■ **Source text**:
---
How to Meet the Connected Customer’s Expectations

The modern customer has upended traditional interactions between brands and consumers. As recently as 10 years ago, brands could emphasize a small handful of channels and retain loyal customers. That time is over. The modern customer has access to dozens of touchpoints across multiple devices and has taken control of their own buying journey. They can seek out user reviews, research product ratings from industry experts, and compare dozens of options well before ever interacting directly with a brand.

These are “connected customers” – people who own an average of 3.64 connected devices and easily access brand intelligence on the internet to make purchase decisions before ever walking into a store or visiting a website. If someone wants to book a hotel online, for example, they can solicit advice from friends on social media, read review websites, and even make a purchase on a third-party website – all without ever talking to a hotel representative.

The shift in power dynamic has forced brands to change how they operate. To succeed in this new environment, brands must provide a consistent and seamless experience across all possible channels of engagement, informed by context and past interactions, which is the new recipe for meeting customer expectations. To accomplish this goal, brands must adopt a more customer-centric viewpoint, break down the silos between customer data, and unify their message orchestration capabilities.

Think Like the Connected Customer

Customers have dozens of options for how to interact with brands. The abundance of choice has changed the linear customer journey into a dynamic, multifaceted path to purchase that includes constant re-evaluation even after a sale. One study found that 88 percent of modern customers use at least one online channel on a regular basis, and they expect brands to provide a consistent experience across all those channels.

Brands have largely failed in this aim, which is a problem because of the lost value in falling short of customer expectations. Eighty-six percent of U.S. consumers will pay more for a better customer experience, but only one percent of them feel that brands consistently meet their expectations. Globally, this gap between experience and expectation results in brands losing $300 billion in potential profits.
---
■ **Data section**:
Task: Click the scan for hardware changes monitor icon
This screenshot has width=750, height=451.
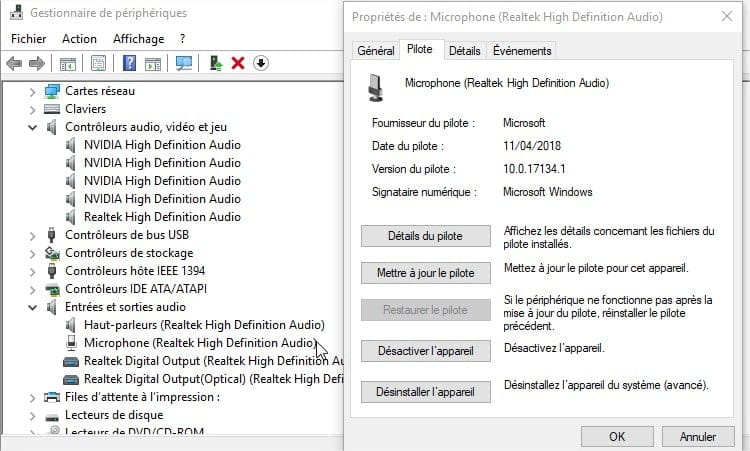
---
■ **Required actions**:
- A) Answer these questions from the article on connected customers:
(i) How many connected devices does a connected customer own on average?
(ii) What percentage of modern customers use at least one online channel on a regular basis?
(iii) How much in potential profits do brands lose globally because of the gap between experience and expectation?
- B) Reproduce verbatim the passage of the article on connected customers from "Think Like the" to "all those channels.".
None of the data is required.

■ **Response list**:
- A)
(i) 3.64
(ii) 88 percent
(iii) $300 billion

- B)
Think Like the Connected Customer

Customers have dozens of options for how to interact with brands. The abundance of choice has changed the linear customer journey into a dynamic, multifaceted path to purchase that includes constant re-evaluation even after a sale. One study found that 88 percent of modern customers use at least one online channel on a regular basis, and they expect brands to provide a consistent experience across all those channels.